Nous ne pouvons exclure des tensions supplémentaires sur les taux des échéances longues en fonction d’une part du taux terminal qui sera délivré par la BCE à l’issue de son processus de resserrement, et d’autre part de la dérive possible au sein de l’Union européenne d’éléments susceptibles d’augmenter les primes de risque. Dans ces conditions il semble quelque peu prématuré de s’intéresser aux produits de duration longue qui affichent des sensibilités élevées, donc un risque de baisse significative en cas de hausse des taux d’intérêt.

Nous identifions par contre de la valeur sur les obligations corporate Investment Grade d’échéance moyenne. Ce compartiment abrite les meilleures signatures relativement immunisées contre le risque de défaut selon les données historiques, et affiche des rendements voisins de 4%. Nous renforçons ainsi une nouvelle fois les expositions sur cette classe d’actifs.

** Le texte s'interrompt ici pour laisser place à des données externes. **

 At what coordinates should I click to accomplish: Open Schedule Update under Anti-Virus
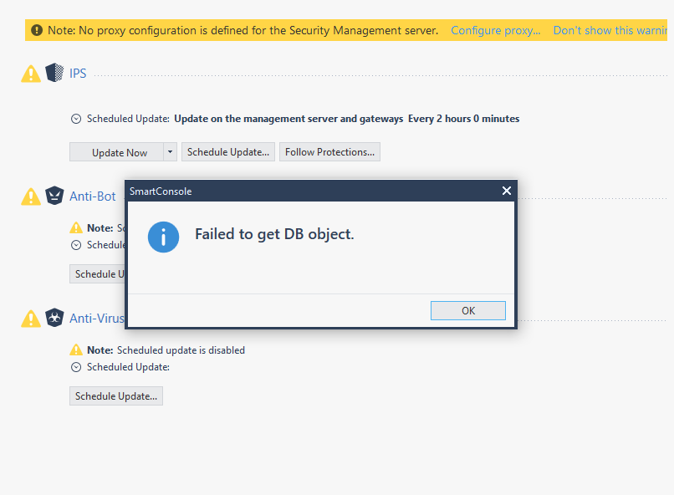pyautogui.click(x=116, y=396)
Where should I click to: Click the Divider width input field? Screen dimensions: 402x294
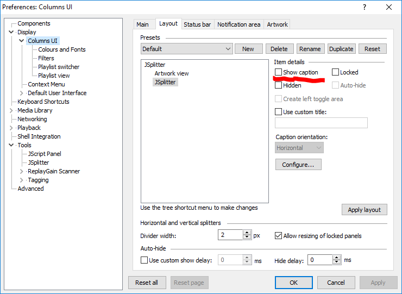click(x=230, y=235)
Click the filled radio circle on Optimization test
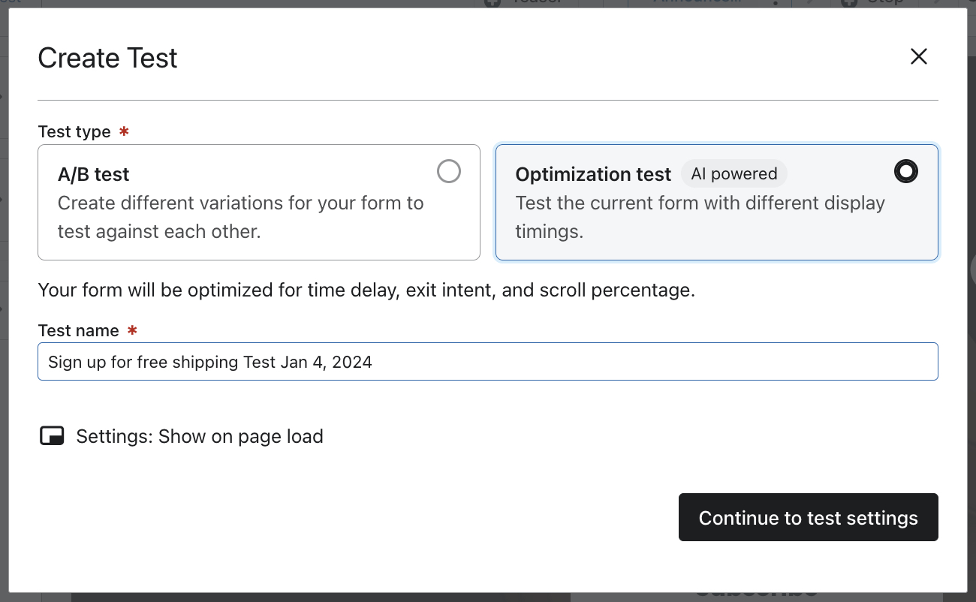The image size is (976, 602). pyautogui.click(x=906, y=171)
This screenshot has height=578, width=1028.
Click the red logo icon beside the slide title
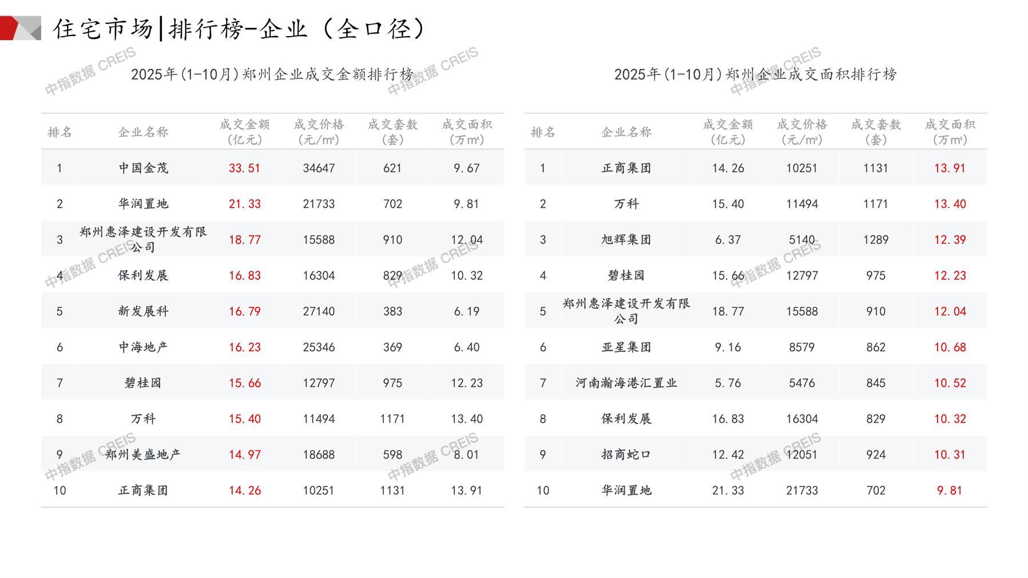pyautogui.click(x=20, y=28)
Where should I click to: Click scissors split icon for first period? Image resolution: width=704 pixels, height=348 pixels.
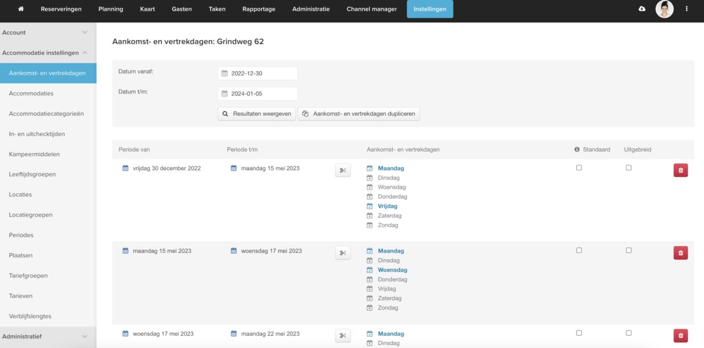pyautogui.click(x=342, y=170)
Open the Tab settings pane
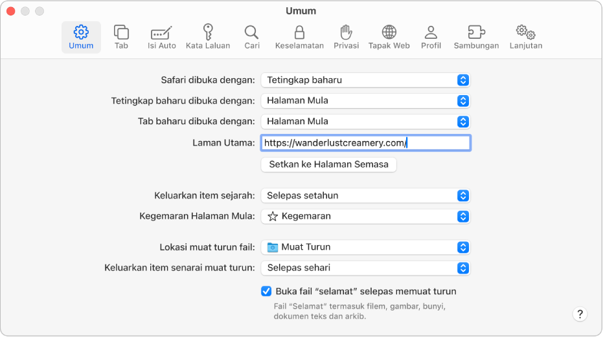 pos(121,37)
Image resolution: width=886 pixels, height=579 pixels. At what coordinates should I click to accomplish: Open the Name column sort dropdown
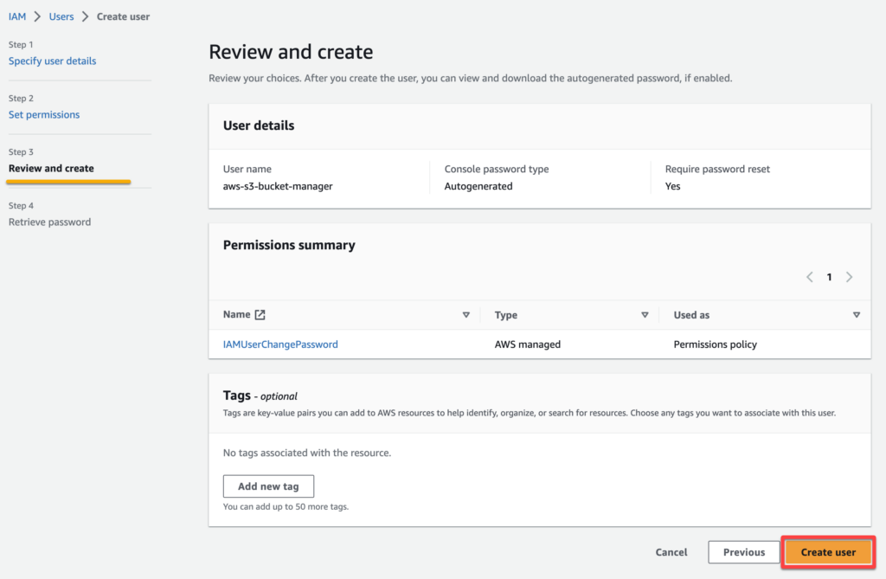coord(466,315)
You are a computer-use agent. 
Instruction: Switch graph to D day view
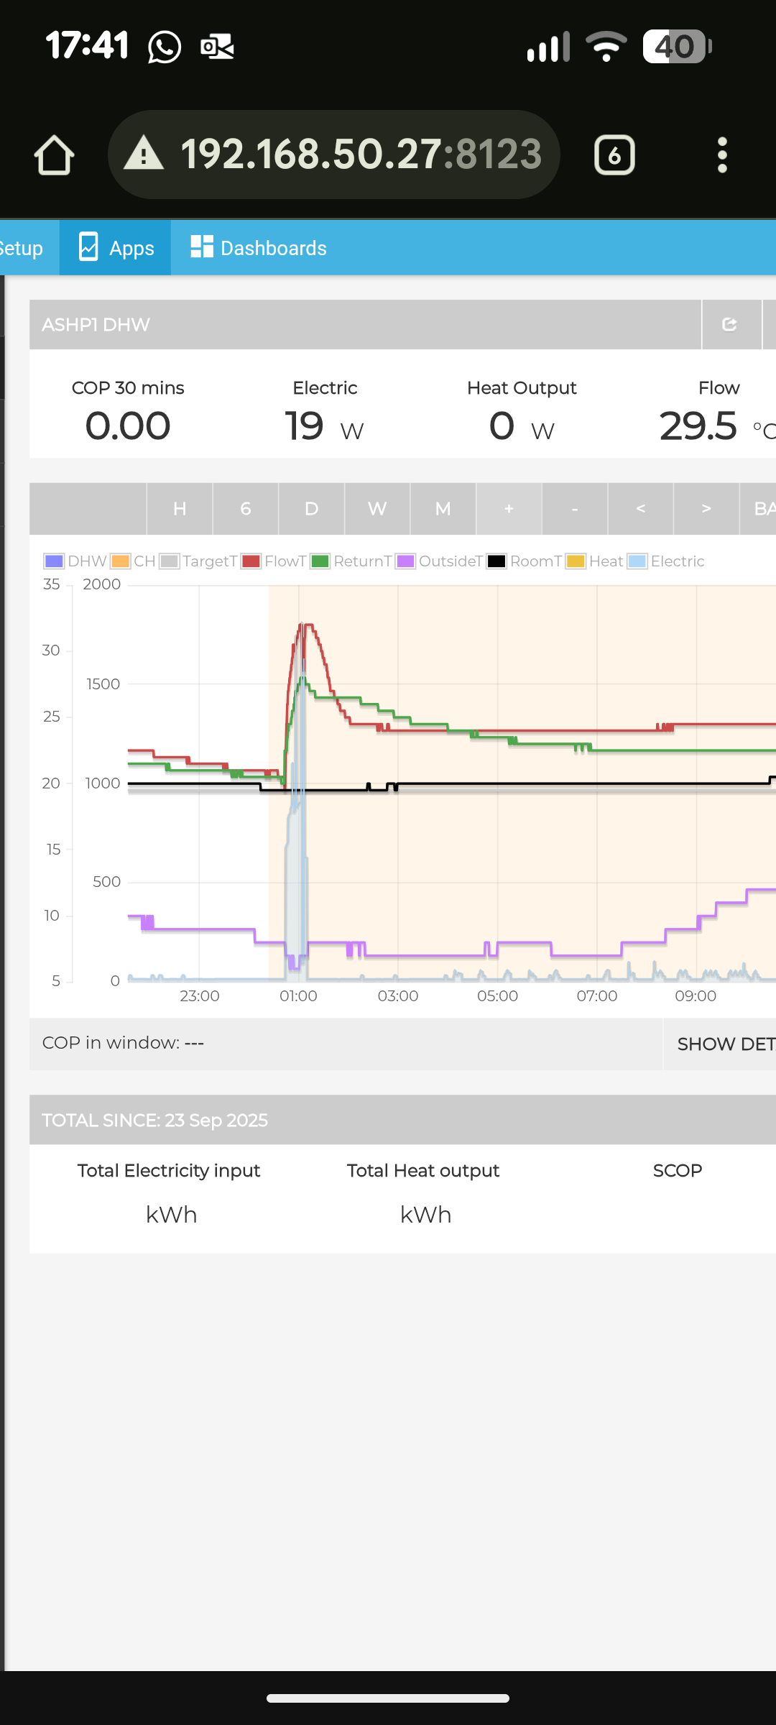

Nous relevons également notre opinion sur les obligations Haut Rendement européennes dont les rentabilités actuelles, proches de 7%, permettent une bonne couverture contre une montée du risque de défaut, du moins pour des échéances à 3/4 ans.

Enfin, nous allégeons les positions sur les obligations indexées sur l’inflation en considérant que désormais le risque d’accélération a fortement diminué. La détente des anticipations d’inflation affaiblit leur potentiel de progression. Ce mouvement tactique s’effectue au profit des obligations souveraines européennes à moyen terme.